- The paper demonstrates that transformer models suffer from error propagation and shallow pattern recognition when tackling complex, multi-hop compositional tasks.
- It introduces a computational graph framework to quantify task complexity in terms of reasoning depth and width, linking higher complexity to lower accuracy.
- Results show that although finetuning improves in-domain performance, models still struggle with out-of-domain examples, calling for new strategies in systematic reasoning.
Introduction
Transformers, particularly LLMs like GPT-3, ChatGPT, and GPT-4, have demonstrated remarkable capabilities in various cognitive tasks, yet they face challenges with seemingly simple tasks. This paper investigates such limitations by exploring three representative compositional tasks—multi-digit multiplication, logic grid puzzles, and a dynamic programming problem—to quantify task complexity and model performance systematically.
Compositional Graph Framework
To systematically analyze the reasoning abilities of transformer models, the paper proposes depicting tasks as computation graphs. Each graph's nodes represent variables during execution, while the edges signify function arguments involved in computations (Figure 1).

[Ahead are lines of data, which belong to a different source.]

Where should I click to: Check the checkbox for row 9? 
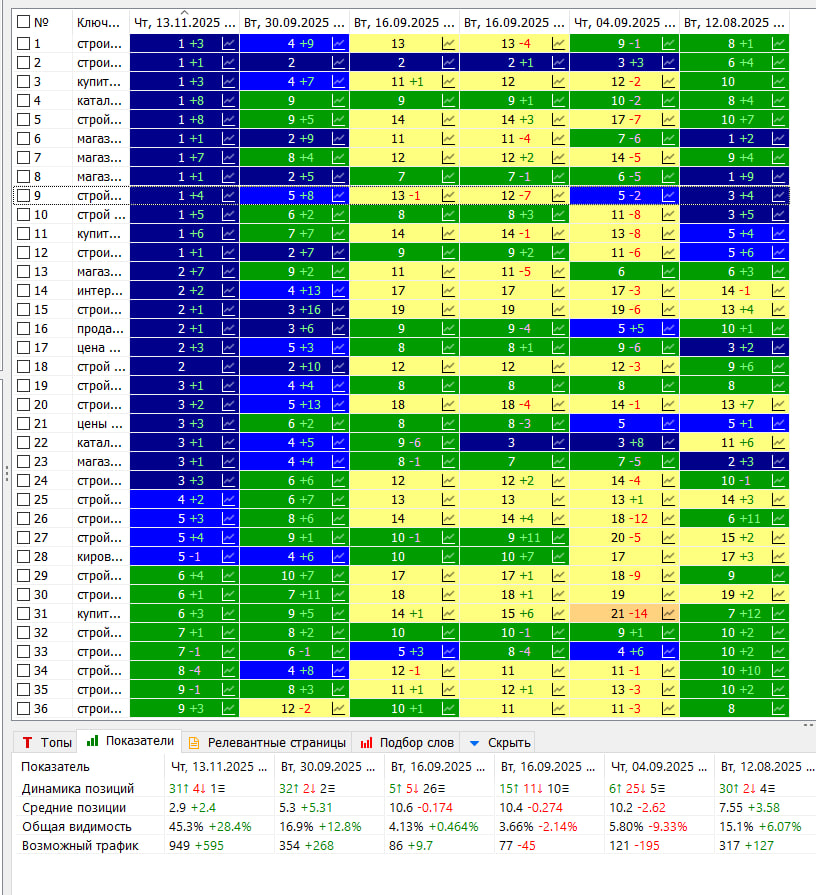click(x=23, y=195)
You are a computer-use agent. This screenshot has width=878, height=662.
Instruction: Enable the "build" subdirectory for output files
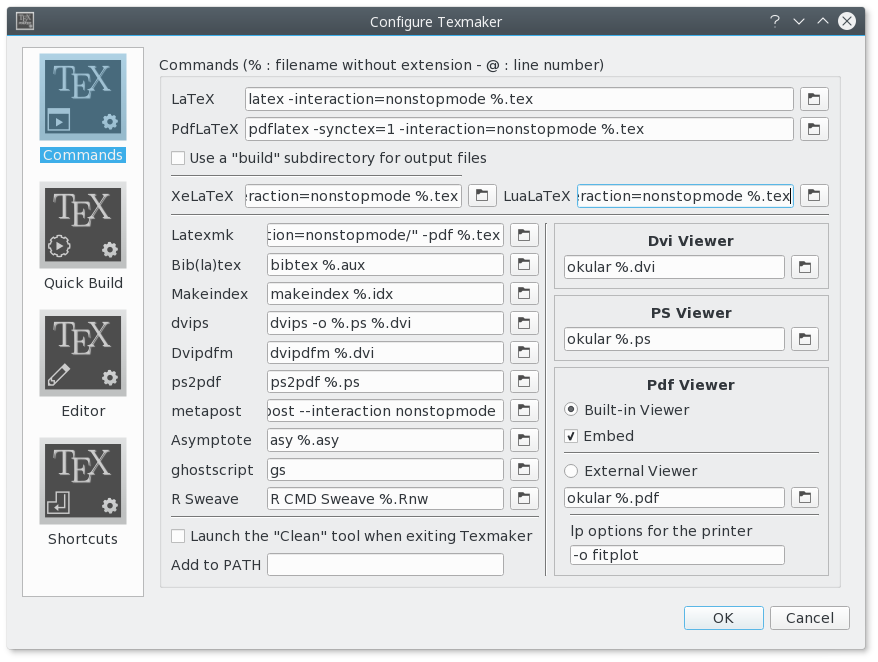point(178,158)
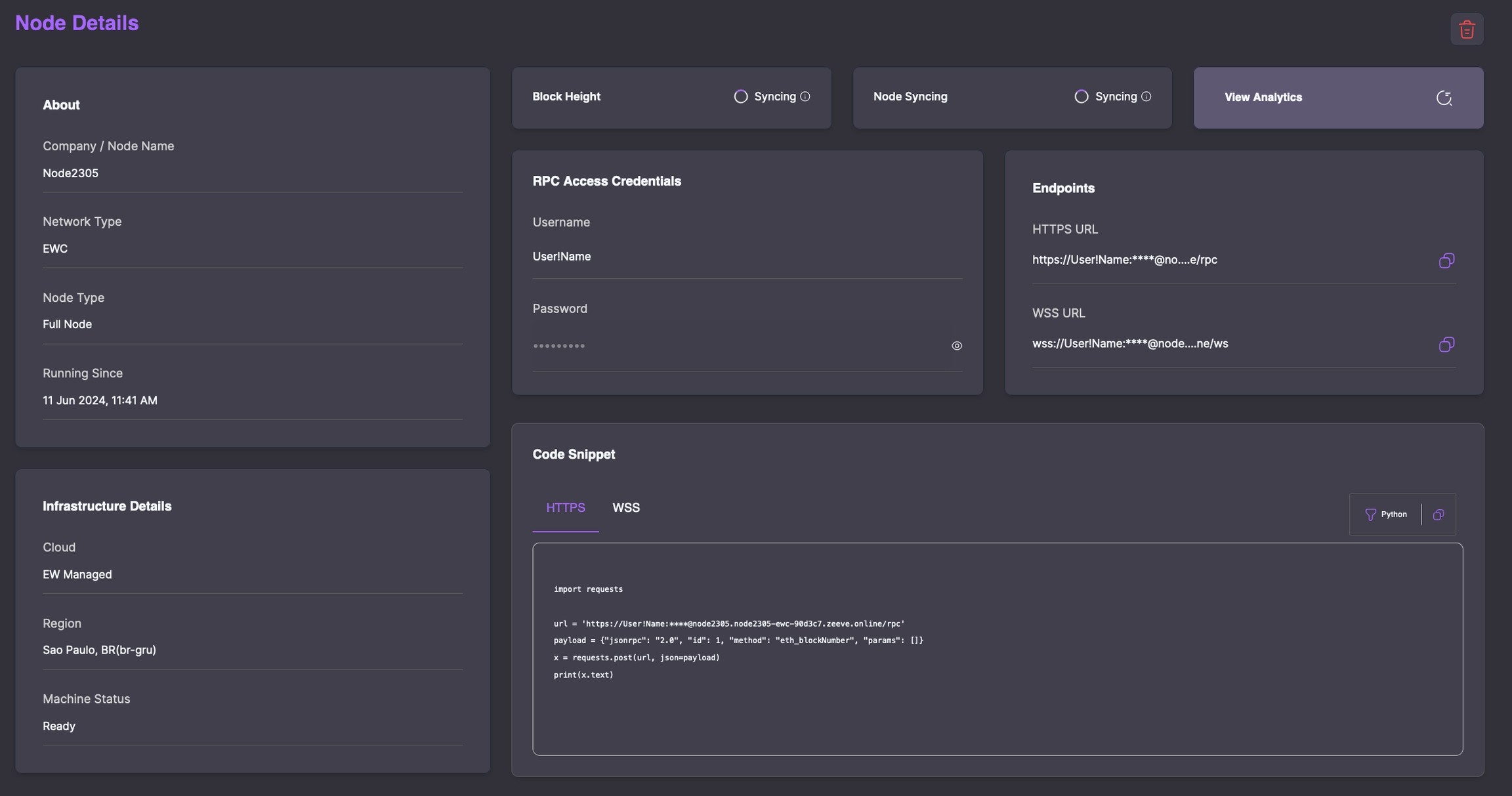Switch to the WSS code snippet tab
Viewport: 1512px width, 796px height.
pos(625,508)
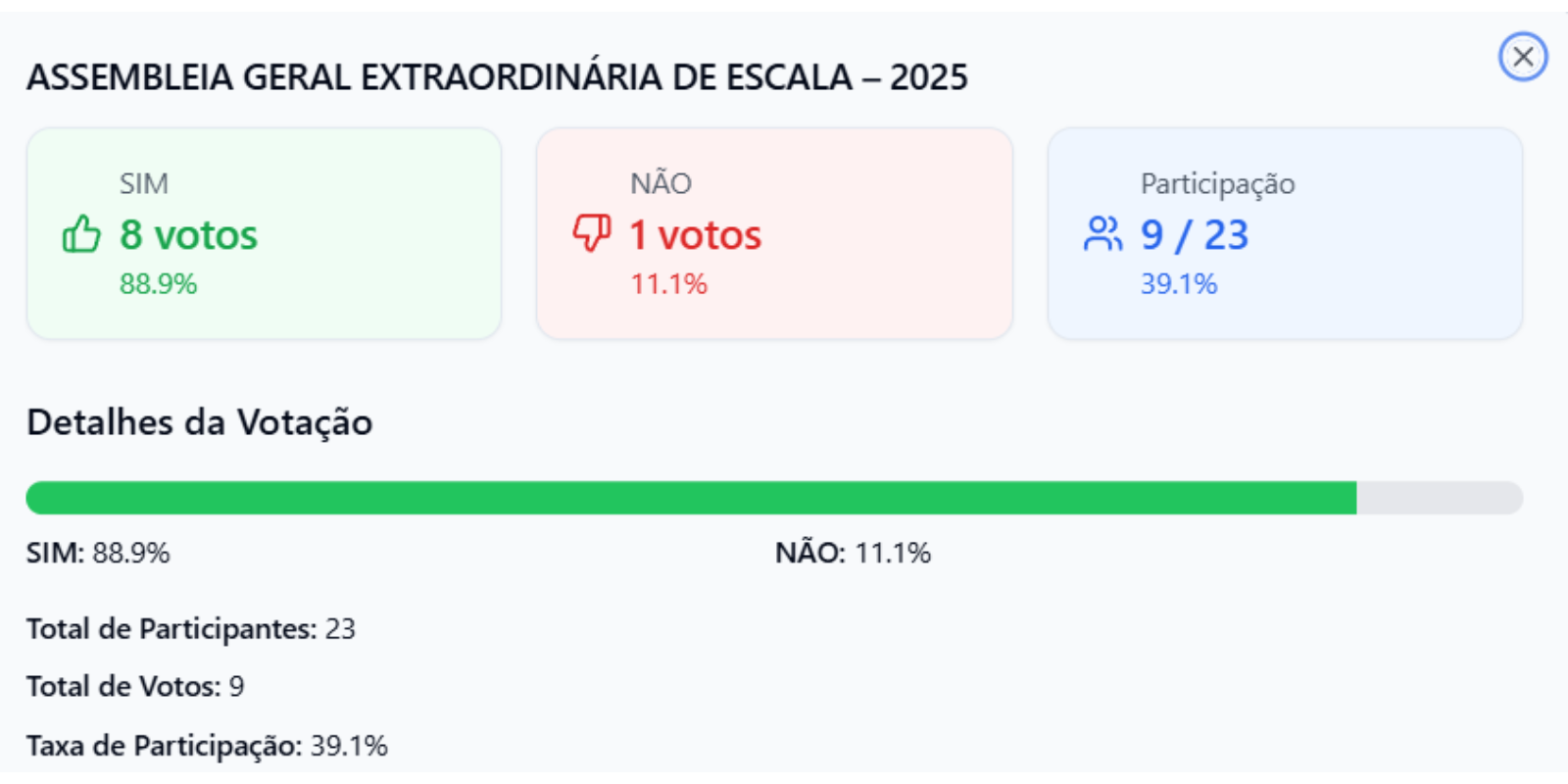The width and height of the screenshot is (1568, 784).
Task: Click the red thumbs-down icon
Action: [x=592, y=233]
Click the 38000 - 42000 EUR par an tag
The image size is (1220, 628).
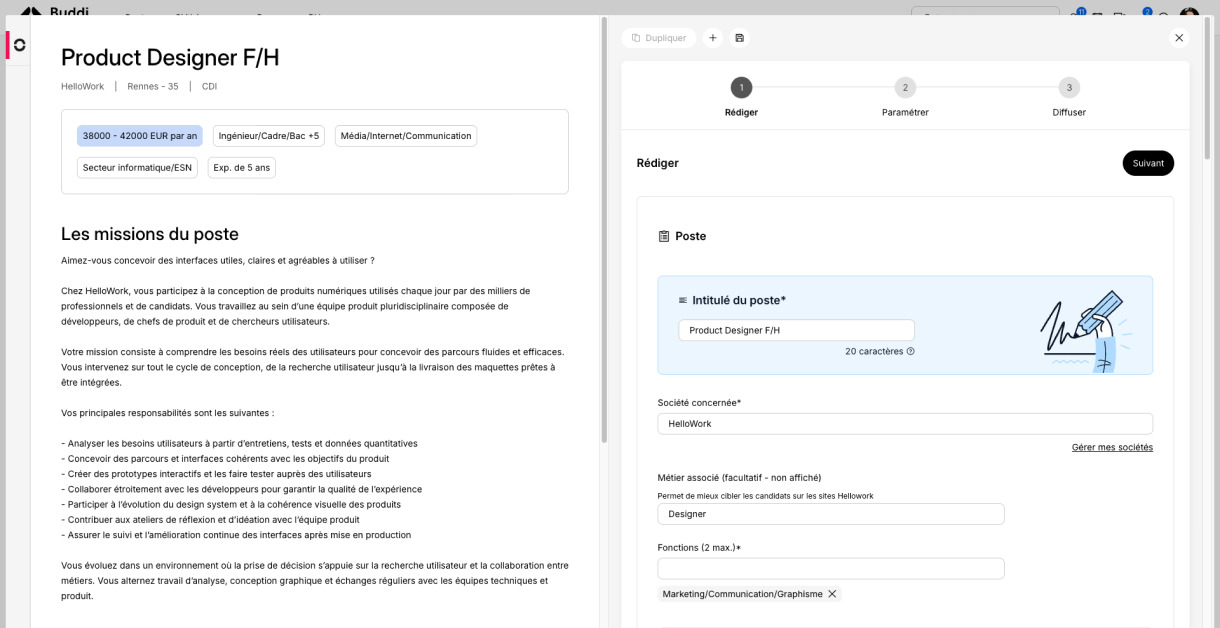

This framework allows measuring compositional complexity in terms of reasoning depth and width, where reasoning depth equates to the maximum multi-hop reasoning required, and reasoning width relates to the degree of parallelism needed during computation.
Figure 1: Transformation of an algorithm A to its computational graph GA(x)​. The depicted example is of long-form multiplication algorithm A, for inputs x=[7,49] (computing 7×49).
Empirical Evaluation
The paper conducts comprehensive zero-shot, few-shot, and finetuning experiments with various LLMs to evaluate their performance on compositional tasks. Results show a significant performance drop as task complexity increases, regardless of whether models use question-answer or question-scratchpad formats.

Figure 2: (a) Zero-shot accuracy deteriorates as task complexity increases based on problem sizes. (b) Average parallelism negatively correlates with accuracy.
Despite finetuning with comprehensive data, models achieve high accuracy only on in-domain data while failing to generalize to out-of-domain (OOD) examples. Attempts to introduce explicit scratchpads, intended to guide models through the reasoning path, similarly failed to address the underlying limitations.
Error Analysis and Understanding of Limitations
The paper conducts a detailed error analysis to uncover how transformers handle compositional reasoning. Transformers are found to often fail due to propagation errors, as they lack the capacity to efficiently compose correct reasoning paths.

Figure 3: Average frequency in which test examples' full computations subgraph appear in the training data w.r.t. the subgraph depth, grouped by final answer.
The models' tendency towards shallow pattern recognition rather than genuine understanding underlines a fundamental restriction in their current architecture when tackling compositionally complex tasks.
Theoretical Insights
The paper puts forth theoretical propositions that highlight the convergence of error probabilities in transformers when tasked with complex compositional problems. In particular, error rates increase rapidly when either independent applications or iterative applications of functions are required. These findings confirm that transformers may inherently struggle with out-of-box compositionally complex task solutions.
Future Directions
Achieving significant improvements in transformers requires addressing fundamental limitations. Strategies such as leveraging transformers in less complex compositional tasks, integrating planning modules and refining methods, and involving the broader research community are proposed as potential pathways forward. These approaches focus on mitigating error propagation and enhancing systematic reasoning capabilities.
Conclusion
This paper offers critical insights into the limitations of transformers in solving compositionally rich tasks. By highlighting these shortcomings both empirically and theoretically, it underscores the importance of developing more advanced models capable of genuine multi-step reasoning and systematic problem-solving. Understanding these limitations paves the way for future research aimed at creating more reliable AI systems.